→ **EXERCISE TASK**: Convert the stretch from the beginning of the data through the line containing "click(x=935, y=116)", inclusive, into a JSON list of strings with one string per line, leaving out blank lines.

□ □ □

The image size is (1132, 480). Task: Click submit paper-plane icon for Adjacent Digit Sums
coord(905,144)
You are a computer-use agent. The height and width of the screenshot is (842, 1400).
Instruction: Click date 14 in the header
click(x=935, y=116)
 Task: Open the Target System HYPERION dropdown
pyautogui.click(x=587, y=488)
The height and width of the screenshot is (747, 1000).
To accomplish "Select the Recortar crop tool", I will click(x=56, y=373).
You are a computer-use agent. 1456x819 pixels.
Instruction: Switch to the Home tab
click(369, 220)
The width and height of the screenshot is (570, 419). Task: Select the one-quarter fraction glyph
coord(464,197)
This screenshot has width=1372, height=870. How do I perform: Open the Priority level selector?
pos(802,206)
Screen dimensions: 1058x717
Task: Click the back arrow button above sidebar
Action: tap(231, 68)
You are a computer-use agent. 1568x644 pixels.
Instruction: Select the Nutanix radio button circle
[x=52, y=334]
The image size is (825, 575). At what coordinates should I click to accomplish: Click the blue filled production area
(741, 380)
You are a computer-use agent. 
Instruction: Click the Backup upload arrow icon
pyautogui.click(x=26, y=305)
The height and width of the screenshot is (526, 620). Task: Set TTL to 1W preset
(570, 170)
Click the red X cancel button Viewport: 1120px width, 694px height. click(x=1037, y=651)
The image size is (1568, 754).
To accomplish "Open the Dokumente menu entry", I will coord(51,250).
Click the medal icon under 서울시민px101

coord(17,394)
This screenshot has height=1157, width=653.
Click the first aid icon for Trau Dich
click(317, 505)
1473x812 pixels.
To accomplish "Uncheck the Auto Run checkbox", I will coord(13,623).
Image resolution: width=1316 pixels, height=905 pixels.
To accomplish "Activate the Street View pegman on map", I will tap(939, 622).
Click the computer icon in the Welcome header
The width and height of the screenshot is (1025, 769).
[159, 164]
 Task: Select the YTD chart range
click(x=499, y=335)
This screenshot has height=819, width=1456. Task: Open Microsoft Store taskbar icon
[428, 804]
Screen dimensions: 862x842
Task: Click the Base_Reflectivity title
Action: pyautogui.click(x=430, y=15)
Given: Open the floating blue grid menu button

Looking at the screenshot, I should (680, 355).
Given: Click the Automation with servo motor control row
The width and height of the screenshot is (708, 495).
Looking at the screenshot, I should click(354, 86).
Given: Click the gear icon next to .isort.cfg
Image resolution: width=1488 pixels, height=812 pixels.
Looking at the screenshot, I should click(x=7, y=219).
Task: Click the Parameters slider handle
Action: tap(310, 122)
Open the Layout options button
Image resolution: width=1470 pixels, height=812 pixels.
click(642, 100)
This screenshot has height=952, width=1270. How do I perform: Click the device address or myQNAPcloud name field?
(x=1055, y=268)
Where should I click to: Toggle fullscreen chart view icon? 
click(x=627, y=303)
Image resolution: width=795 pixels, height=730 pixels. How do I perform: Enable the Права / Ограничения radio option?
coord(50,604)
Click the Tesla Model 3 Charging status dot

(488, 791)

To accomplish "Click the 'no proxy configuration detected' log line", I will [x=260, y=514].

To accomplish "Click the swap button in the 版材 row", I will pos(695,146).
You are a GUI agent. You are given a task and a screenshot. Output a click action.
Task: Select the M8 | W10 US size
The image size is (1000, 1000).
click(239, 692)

□ □ □

→ **SOLUTION TO THE EXERCISE**:
[
  "The image size is (1132, 480). Task: Click submit paper-plane icon for Adjacent Digit Sums",
  "coord(905,144)",
  "You are a computer-use agent. The height and width of the screenshot is (842, 1400).",
  "Instruction: Click date 14 in the header",
  "click(x=935, y=116)"
]